If no values returned, do an insert statement with the process_name
Now query the table again to get the ID so i can build the "main insert statement" that feeds the master log table
Repeat for all other child tables
final insert statement looks something like:
SQL code:
INSERT INTO eventLogs (date_time, cust_id, recloc, alert_level, header, body, process_id, routine_id, workflow_id)
VALUES('2017-12-31', '1', 'ABC123', '3', 'this is a header', 'this is a body', '13', '19', '12')
It just seems like i am doing too much back and forth with the server checking for values in the child tables to do my insert....
The end goal here is to create a friendly view that pulls in all the data assigned to the 'smallint' keys.
You're close:
Select process_id from cpProcess where process_name = 'the process'
If no values returned, do an insert statement with the process_name, get ID through IDENT_CURRENT, SCOPE_IDENTITY, or IDENTITY (or use a subordinate "load" procedure and get the ID from an output parameter).
Repeat for each child table until you get the values required to do your final insert into [eventLogs].
This works fine if it is a relatively low speed process. As you increase the speed you can have issues, but if you are doing INSERT only, as you should, it still isn't terrible. I've used SQL Server Service Broker in the past to decouple processes such as these to improve performance, but that obviously adds complexity.
Depending on the load you might also decide to build aggregate tables in a fact/dimension star so that the INSERT OLTP process is segregated from the SELECT OLAP process.
What you're seeing is the complexity involved in building a normalized data structure. You're approach "to take a "extreme" approach to normalization" is often bypassed because it's "too hard". That doesn't mean you shouldn't do it, but you should weigh the ROI. I have made decisions to just dump everything into a log table such as this below in the past where there were only going to be perhaps less than ten thousand records at any given time. You just have to look at the requirements and make the best choice.
CREATE TABLE [log].[data]
(
[id] INT IDENTITY(1, 1)
, [timestamp] DATETIME DEFAULT sysdatetime()

* [Dataset content]:
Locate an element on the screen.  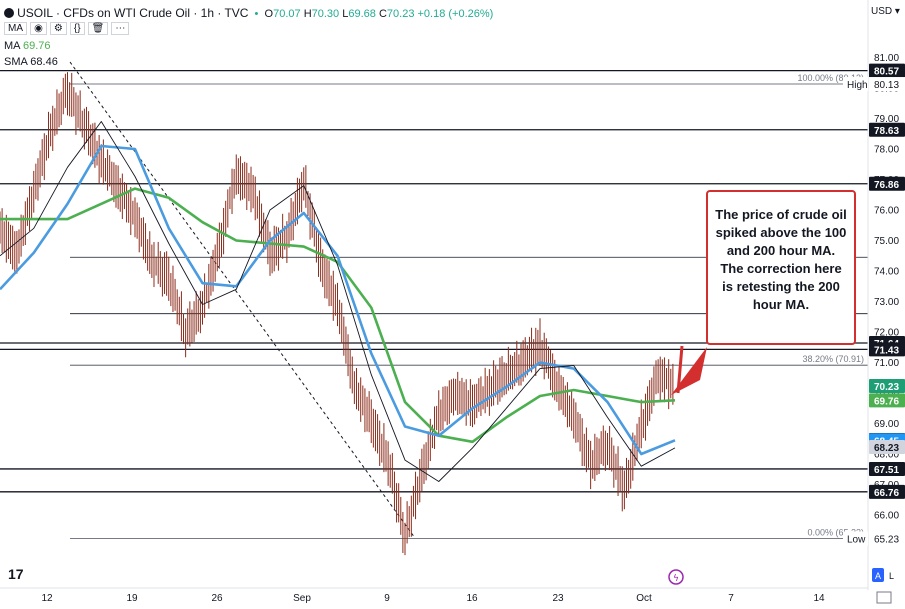
ma-legend-value: 69.76 is located at coordinates (36, 46).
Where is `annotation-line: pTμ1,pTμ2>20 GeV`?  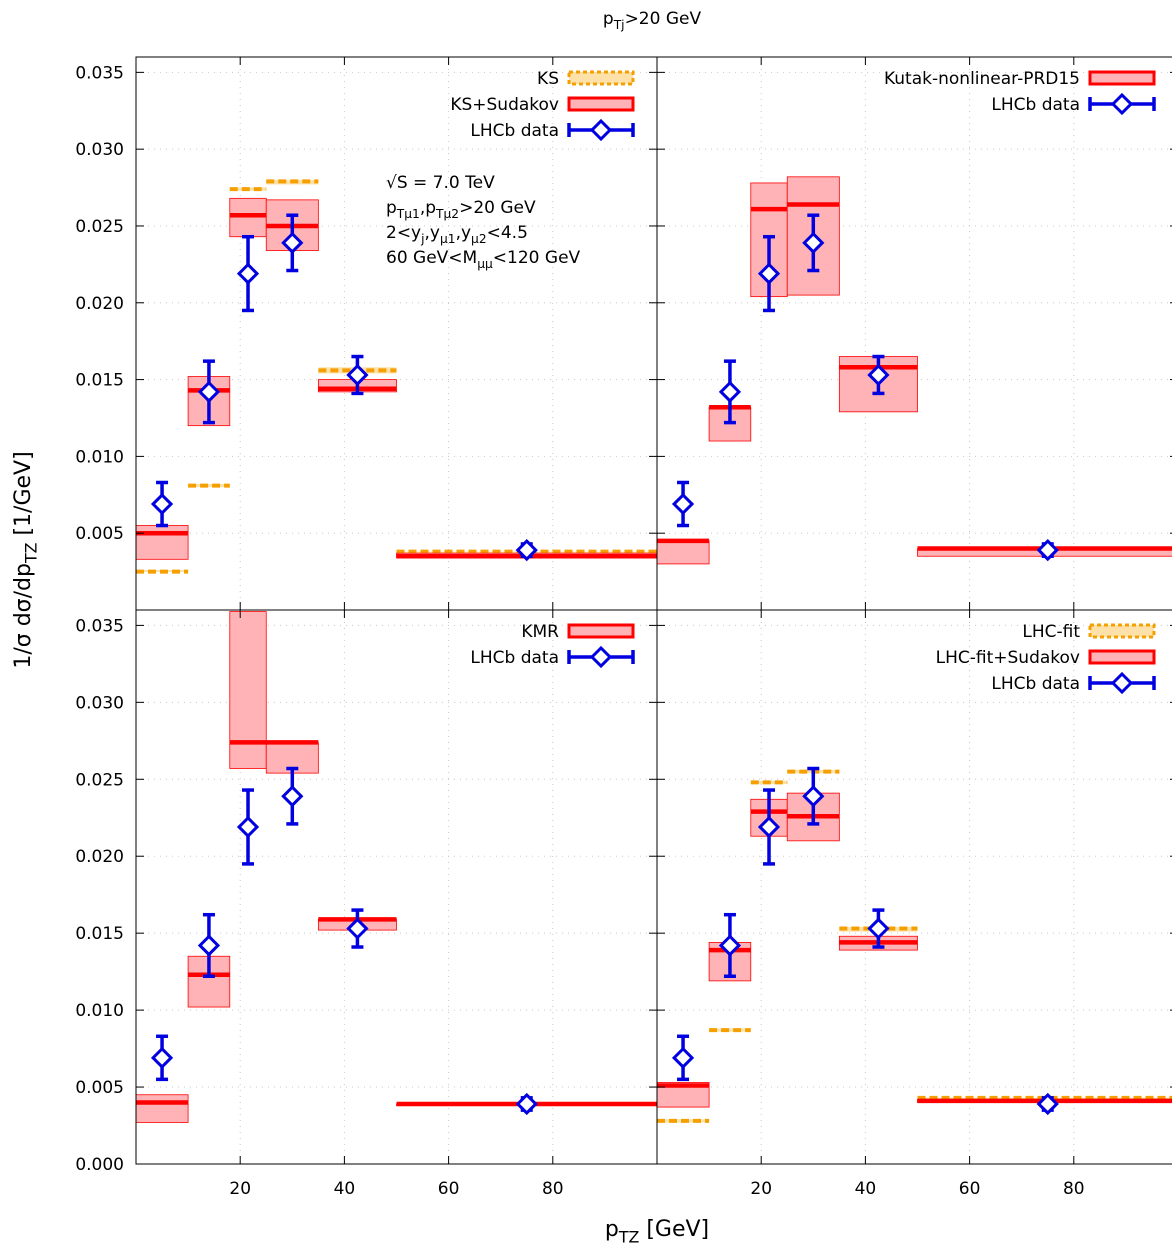
annotation-line: pTμ1,pTμ2>20 GeV is located at coordinates (461, 210).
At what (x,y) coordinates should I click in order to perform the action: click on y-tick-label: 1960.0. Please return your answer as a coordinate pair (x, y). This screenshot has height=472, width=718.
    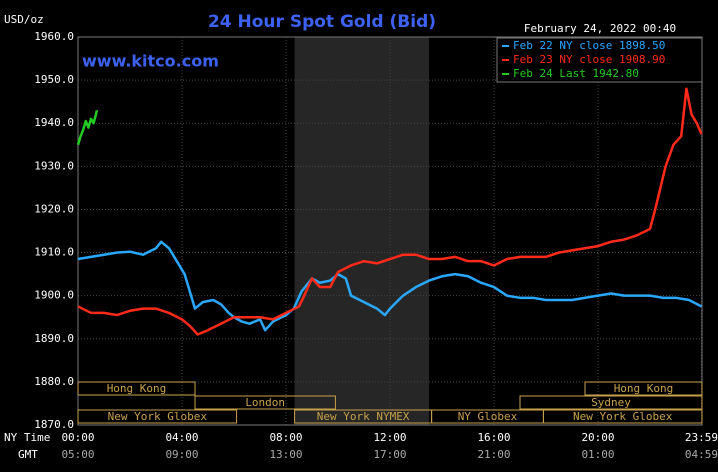
    Looking at the image, I should click on (54, 36).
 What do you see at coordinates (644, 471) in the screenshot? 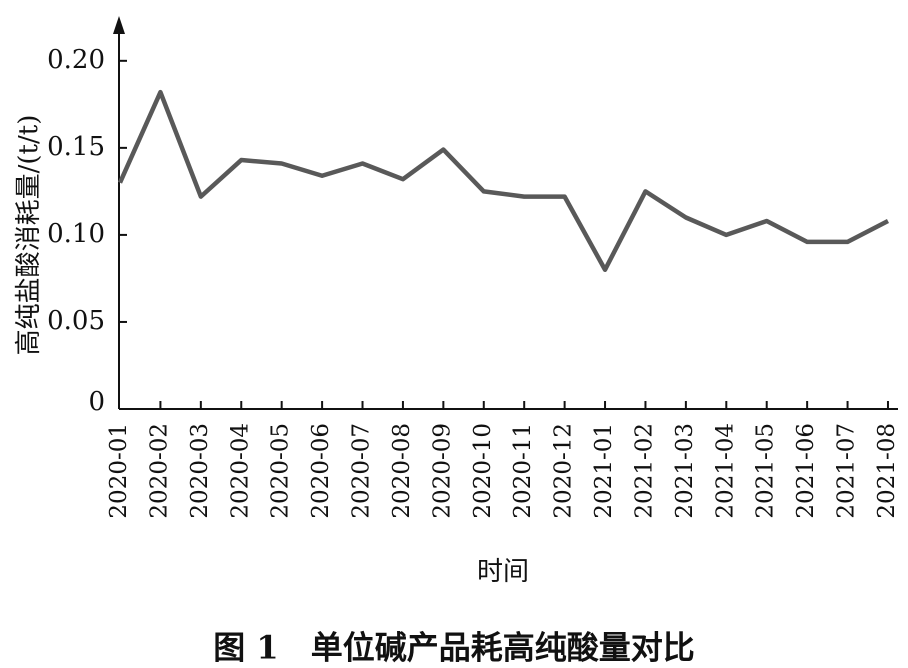
I see `x-tick-label: 2021-02` at bounding box center [644, 471].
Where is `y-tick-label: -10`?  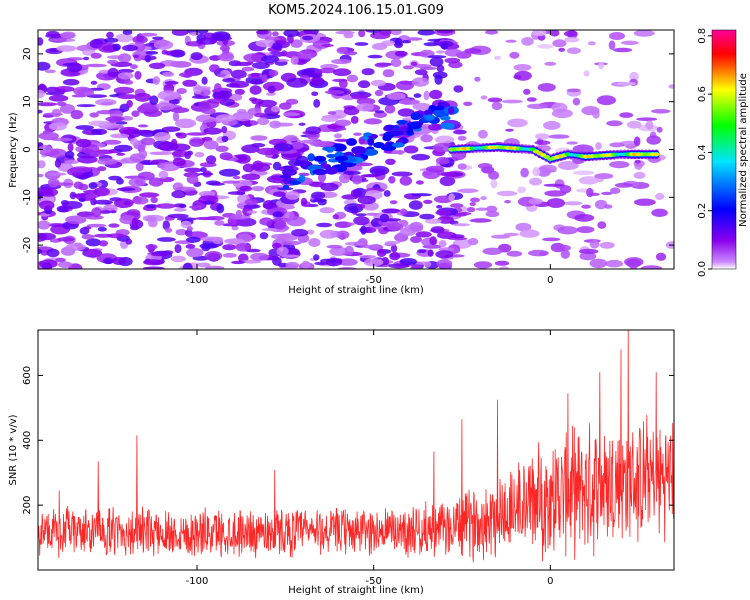
y-tick-label: -10 is located at coordinates (28, 197).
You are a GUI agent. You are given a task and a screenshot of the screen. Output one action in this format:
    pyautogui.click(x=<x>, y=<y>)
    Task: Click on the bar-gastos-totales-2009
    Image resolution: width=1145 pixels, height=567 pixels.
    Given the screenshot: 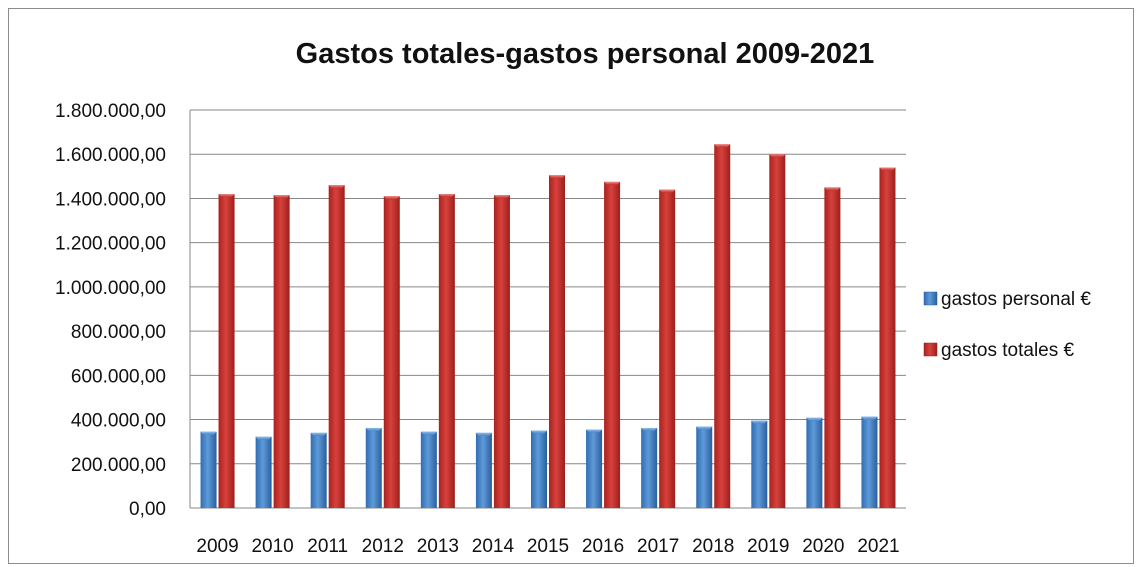 What is the action you would take?
    pyautogui.click(x=226, y=351)
    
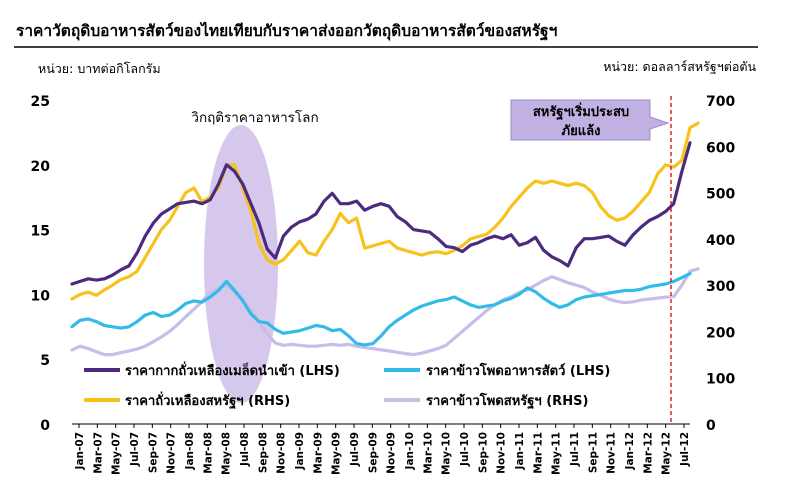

* [Assignment 1]: In the SQL logging thread, what has the responder used in the past to decouple processes like these and improve performance?
* [Assignment 2]: Reproduce a portion of the SQL logging thread word for word, beginning with the words "VALUES('2017-12-31', '1', 'ABC123', '3', 'this" and ending after the words "do my insert....".

* [Expected output 1]: SQL Server Service Broker.

* [Expected output 2]:
VALUES('2017-12-31', '1', 'ABC123', '3', 'this is a header', 'this is a body', '13', '19', '12')
It just seems like i am doing too much back and forth with the server checking for values in the child tables to do my insert....